::: PROVIDED DATA :::

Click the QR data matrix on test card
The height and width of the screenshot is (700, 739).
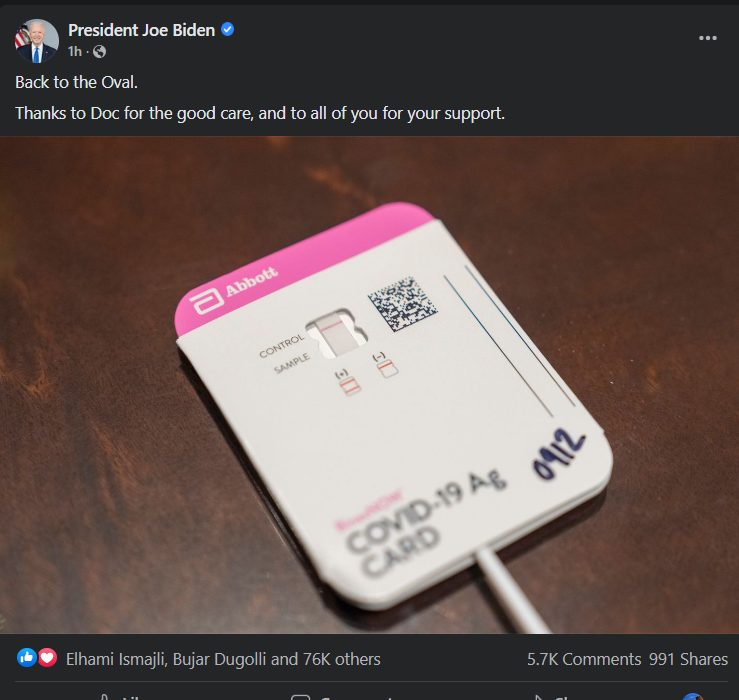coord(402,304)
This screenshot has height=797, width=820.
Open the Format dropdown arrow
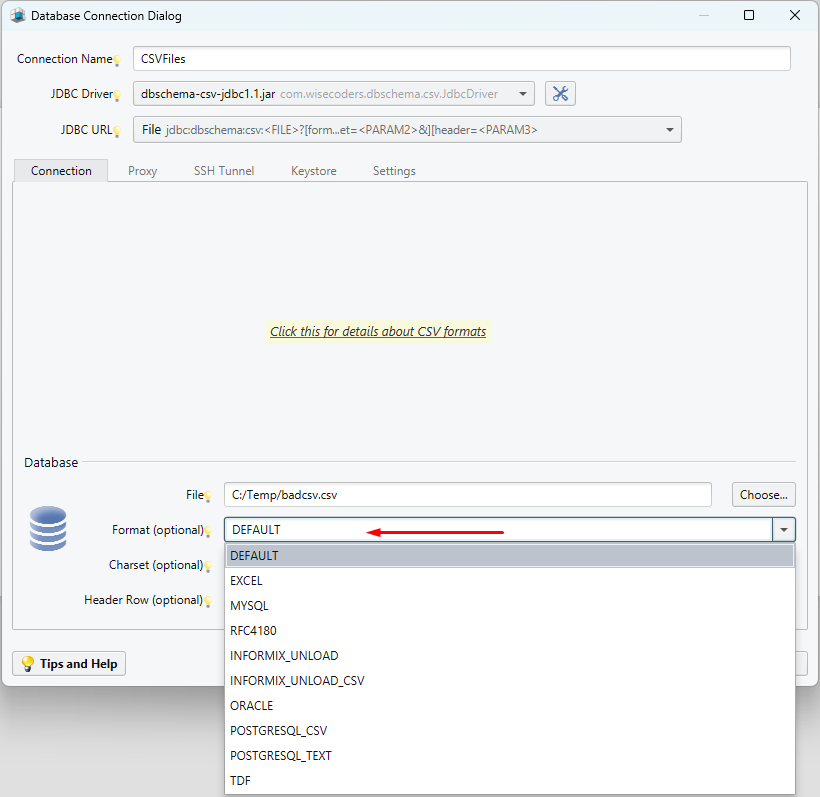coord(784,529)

:::
::: PROVIDED DATA :::

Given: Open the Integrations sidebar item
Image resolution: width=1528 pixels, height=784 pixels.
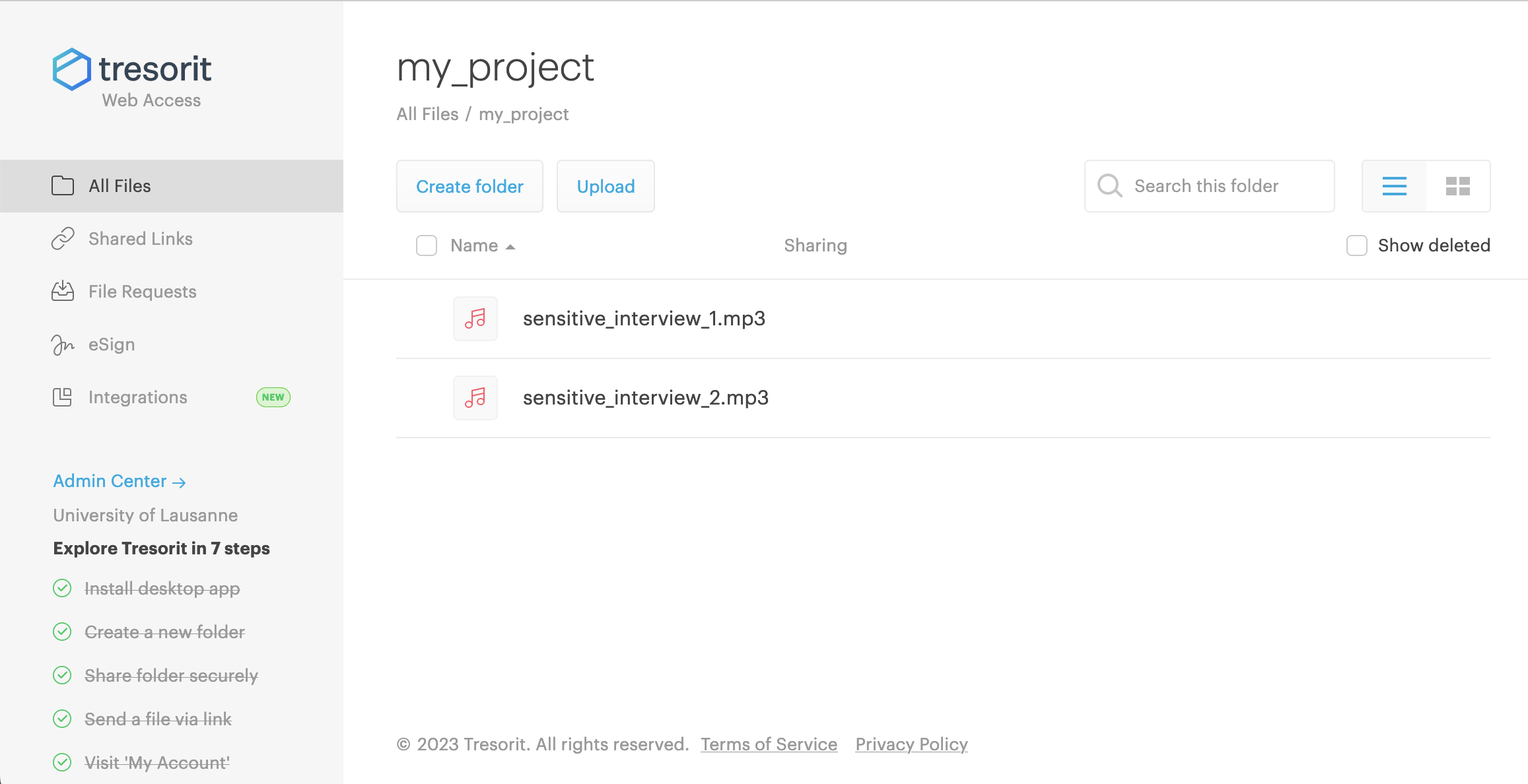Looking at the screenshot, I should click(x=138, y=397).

:::
::: PROVIDED DATA :::

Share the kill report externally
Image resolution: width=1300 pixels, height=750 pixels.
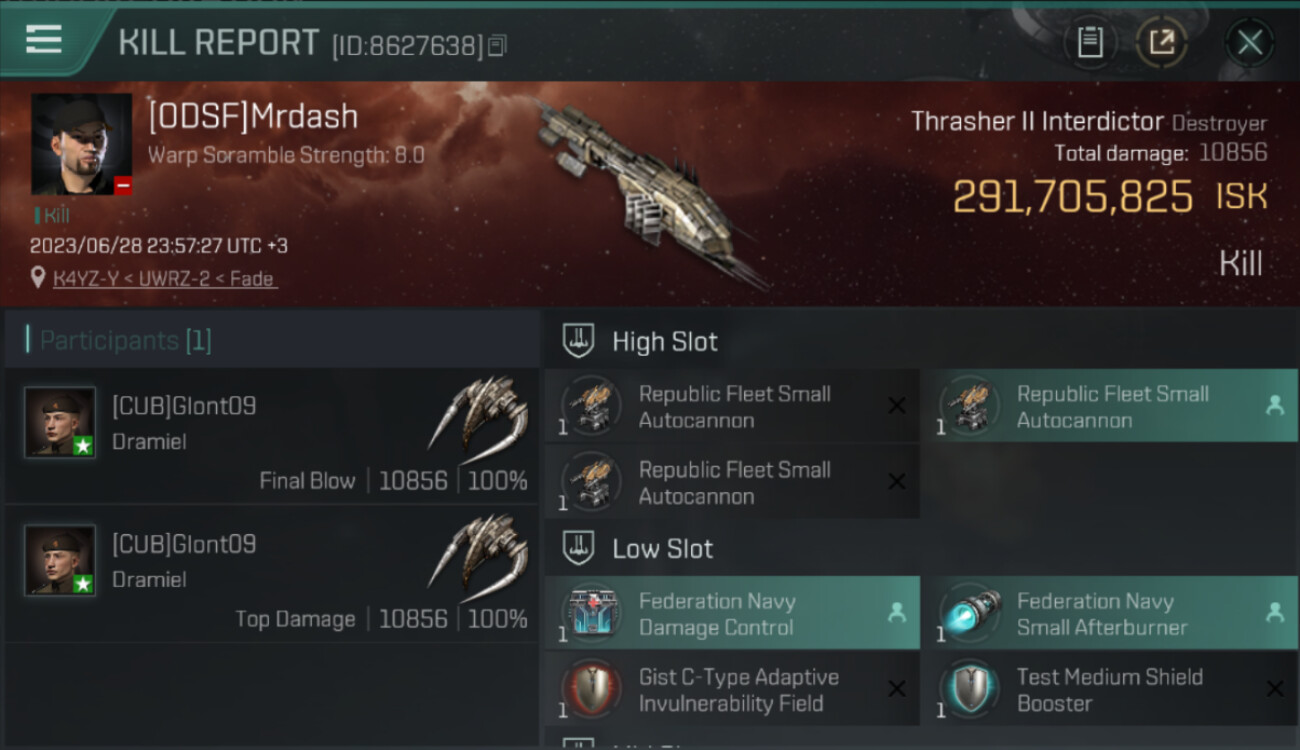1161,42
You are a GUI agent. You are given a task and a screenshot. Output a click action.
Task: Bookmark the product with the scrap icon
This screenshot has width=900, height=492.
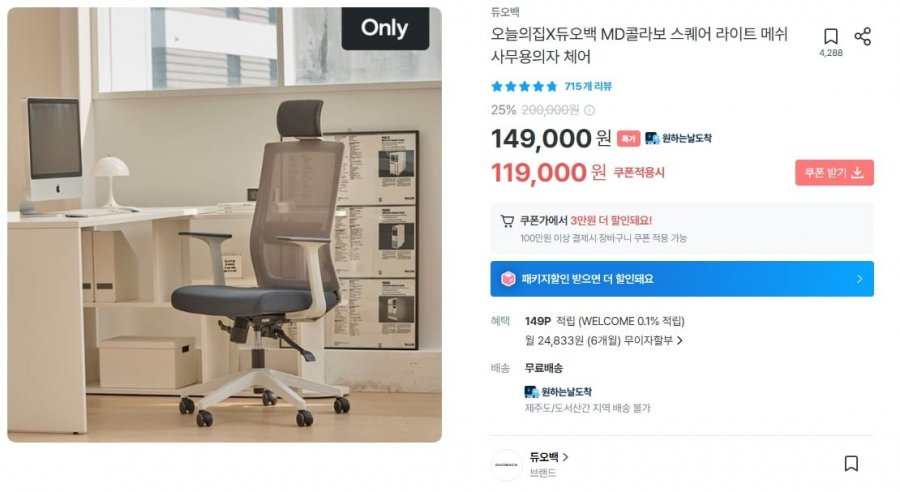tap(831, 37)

:::

(GIVEN INSTRUCTION) Give everything from the line containing "Click the QR data matrix on test card" down to the line containing "coord(784,529)" again, substituting "image" for "screenshot" and changing nothing else. Leave the pictures out of your answer.

(RESPONSE TO THIS EXERCISE)
Click the QR data matrix on test card
The height and width of the image is (700, 739).
coord(402,304)
This image has height=797, width=820.
Open the Format dropdown arrow
coord(784,529)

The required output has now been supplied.